Content starts

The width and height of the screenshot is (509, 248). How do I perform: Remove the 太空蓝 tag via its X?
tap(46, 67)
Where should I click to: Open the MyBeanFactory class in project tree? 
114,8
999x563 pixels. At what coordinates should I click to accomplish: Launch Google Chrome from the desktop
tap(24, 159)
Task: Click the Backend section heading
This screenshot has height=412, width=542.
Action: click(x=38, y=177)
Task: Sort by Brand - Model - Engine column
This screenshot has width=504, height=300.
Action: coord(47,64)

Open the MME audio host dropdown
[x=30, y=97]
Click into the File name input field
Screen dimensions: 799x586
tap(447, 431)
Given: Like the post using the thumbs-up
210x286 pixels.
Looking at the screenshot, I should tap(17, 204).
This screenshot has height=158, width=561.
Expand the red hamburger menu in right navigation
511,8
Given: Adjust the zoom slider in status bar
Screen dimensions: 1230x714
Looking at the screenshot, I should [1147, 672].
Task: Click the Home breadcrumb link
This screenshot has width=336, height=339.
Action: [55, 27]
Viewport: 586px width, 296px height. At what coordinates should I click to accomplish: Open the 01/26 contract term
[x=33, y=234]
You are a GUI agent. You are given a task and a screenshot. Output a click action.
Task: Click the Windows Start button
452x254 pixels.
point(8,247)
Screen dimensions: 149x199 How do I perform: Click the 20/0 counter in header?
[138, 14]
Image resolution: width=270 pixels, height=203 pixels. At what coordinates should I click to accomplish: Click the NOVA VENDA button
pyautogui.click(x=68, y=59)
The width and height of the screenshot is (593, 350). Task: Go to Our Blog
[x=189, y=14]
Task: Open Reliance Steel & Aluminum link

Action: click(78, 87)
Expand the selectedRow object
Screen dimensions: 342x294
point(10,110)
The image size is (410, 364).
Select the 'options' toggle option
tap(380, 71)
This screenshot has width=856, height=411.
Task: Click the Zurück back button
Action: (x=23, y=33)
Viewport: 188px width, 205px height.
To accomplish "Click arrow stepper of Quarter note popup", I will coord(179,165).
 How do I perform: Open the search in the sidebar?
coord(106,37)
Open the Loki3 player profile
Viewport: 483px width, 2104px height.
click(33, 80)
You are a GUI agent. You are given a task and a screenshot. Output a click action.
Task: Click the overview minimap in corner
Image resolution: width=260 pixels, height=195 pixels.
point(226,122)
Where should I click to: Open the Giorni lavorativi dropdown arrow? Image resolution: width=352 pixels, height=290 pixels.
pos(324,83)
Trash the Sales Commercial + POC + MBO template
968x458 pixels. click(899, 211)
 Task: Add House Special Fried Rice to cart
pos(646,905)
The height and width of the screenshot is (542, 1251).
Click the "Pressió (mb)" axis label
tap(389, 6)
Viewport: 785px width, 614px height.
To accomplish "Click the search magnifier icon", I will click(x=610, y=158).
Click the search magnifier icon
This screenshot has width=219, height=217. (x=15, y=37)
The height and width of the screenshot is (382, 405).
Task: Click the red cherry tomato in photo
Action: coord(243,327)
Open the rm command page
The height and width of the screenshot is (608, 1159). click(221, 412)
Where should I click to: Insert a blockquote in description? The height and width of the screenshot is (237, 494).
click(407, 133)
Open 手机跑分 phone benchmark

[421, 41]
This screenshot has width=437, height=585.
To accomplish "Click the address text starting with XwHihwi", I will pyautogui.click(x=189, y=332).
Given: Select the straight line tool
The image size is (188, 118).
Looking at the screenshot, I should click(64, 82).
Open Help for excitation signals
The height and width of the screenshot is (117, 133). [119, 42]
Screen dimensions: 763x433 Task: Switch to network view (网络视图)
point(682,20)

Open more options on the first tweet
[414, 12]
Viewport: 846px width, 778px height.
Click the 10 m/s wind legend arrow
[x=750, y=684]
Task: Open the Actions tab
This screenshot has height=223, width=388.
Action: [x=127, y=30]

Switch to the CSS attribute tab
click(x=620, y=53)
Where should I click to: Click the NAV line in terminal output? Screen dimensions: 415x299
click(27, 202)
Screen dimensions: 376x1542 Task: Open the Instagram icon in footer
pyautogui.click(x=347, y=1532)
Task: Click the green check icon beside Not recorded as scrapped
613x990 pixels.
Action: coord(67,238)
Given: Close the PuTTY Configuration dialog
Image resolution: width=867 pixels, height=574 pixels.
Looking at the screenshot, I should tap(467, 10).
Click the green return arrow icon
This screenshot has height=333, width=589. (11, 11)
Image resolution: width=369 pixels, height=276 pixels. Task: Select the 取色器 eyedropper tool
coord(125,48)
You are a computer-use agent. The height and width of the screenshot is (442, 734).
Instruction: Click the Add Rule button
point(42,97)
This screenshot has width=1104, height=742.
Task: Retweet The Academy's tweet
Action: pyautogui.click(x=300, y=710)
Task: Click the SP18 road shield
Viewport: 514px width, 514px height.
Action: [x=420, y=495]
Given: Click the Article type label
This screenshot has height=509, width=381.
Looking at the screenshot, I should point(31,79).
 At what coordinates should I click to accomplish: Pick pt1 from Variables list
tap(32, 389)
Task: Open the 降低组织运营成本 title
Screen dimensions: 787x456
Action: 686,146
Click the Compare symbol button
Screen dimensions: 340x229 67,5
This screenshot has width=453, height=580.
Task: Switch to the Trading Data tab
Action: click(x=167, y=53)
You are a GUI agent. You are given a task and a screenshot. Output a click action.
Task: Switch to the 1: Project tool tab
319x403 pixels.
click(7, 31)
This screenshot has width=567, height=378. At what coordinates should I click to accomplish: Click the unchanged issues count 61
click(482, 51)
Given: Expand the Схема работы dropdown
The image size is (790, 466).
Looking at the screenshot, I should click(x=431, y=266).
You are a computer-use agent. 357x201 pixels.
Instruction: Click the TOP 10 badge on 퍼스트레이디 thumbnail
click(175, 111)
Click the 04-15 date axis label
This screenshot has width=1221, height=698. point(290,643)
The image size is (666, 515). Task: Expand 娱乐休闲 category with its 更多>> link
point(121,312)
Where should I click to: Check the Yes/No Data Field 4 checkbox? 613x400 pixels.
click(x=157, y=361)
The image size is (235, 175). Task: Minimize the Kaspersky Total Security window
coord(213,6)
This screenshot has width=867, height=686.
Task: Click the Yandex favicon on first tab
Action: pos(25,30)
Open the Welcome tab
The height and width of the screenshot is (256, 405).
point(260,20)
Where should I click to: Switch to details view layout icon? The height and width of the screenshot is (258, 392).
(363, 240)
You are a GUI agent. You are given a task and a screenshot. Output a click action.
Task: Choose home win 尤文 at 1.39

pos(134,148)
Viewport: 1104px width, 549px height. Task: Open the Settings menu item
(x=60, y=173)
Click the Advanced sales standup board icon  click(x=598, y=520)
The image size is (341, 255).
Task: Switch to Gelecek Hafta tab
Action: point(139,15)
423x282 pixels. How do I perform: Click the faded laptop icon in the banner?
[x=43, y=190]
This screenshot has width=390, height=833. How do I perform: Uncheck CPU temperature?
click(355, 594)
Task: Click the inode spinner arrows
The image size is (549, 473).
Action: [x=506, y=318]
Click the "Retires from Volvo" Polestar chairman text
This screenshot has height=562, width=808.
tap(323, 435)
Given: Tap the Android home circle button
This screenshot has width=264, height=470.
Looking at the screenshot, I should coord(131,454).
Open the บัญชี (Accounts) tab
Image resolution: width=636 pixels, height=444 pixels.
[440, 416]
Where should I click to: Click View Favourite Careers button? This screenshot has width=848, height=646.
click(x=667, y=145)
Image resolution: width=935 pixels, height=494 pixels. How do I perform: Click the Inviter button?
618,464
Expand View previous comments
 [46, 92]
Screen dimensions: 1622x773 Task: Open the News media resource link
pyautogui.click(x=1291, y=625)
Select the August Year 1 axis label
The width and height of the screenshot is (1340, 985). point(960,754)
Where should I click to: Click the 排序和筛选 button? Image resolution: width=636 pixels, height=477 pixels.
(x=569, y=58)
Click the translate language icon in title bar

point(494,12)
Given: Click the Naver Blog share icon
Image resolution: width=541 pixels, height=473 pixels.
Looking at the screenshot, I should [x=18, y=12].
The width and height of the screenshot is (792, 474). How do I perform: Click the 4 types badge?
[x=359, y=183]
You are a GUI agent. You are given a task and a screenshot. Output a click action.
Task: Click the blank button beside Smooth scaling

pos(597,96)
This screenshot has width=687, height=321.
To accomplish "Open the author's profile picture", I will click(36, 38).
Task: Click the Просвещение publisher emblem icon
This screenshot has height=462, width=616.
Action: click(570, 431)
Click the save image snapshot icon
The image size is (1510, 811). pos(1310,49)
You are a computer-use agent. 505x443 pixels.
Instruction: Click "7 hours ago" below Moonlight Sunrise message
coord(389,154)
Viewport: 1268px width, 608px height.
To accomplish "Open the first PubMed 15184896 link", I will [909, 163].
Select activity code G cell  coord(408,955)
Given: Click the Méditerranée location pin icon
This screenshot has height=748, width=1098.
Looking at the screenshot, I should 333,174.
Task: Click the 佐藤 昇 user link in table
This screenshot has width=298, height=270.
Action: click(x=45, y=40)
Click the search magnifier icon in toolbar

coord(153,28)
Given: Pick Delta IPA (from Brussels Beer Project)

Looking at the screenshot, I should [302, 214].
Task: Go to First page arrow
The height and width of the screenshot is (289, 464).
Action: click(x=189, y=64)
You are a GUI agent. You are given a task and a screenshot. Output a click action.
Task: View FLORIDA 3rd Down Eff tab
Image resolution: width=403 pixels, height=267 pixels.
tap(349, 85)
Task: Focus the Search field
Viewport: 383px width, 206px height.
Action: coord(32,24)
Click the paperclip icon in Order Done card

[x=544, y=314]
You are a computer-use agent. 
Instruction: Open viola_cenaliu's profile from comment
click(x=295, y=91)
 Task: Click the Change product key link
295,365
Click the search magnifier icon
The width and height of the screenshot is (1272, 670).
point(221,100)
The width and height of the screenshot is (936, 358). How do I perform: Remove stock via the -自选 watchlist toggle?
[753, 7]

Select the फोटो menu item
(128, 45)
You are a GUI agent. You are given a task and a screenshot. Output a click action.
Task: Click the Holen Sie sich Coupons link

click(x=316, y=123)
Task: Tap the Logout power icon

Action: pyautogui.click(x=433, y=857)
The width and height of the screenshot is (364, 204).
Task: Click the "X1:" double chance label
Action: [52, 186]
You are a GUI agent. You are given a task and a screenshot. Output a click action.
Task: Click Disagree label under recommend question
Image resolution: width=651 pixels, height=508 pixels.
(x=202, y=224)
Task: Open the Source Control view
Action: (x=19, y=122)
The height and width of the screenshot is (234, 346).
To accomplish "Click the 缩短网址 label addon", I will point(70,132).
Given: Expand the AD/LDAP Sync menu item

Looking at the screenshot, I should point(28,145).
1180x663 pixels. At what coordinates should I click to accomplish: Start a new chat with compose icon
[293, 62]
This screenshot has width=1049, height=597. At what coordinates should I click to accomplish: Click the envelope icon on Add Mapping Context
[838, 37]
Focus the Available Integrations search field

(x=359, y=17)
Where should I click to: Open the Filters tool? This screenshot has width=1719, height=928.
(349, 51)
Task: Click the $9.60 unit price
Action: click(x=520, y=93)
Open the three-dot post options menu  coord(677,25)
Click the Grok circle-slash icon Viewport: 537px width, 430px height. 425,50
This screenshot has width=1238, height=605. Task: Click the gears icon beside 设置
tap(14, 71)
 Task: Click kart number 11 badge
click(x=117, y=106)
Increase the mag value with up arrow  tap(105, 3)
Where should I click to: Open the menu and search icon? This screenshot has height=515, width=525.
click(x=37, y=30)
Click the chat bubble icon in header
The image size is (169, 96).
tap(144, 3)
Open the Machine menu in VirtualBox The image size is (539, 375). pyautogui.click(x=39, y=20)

Content ends

### [Exercise details]
Where a line above contains the word "computer", show that line.

### [Exercise answer]
You are a computer-use agent. The height and width of the screenshot is (442, 734).
You are a computer-use agent. 357x201 pixels.
You are a computer-use agent. 505x443 pixels.
You are a computer-use agent. 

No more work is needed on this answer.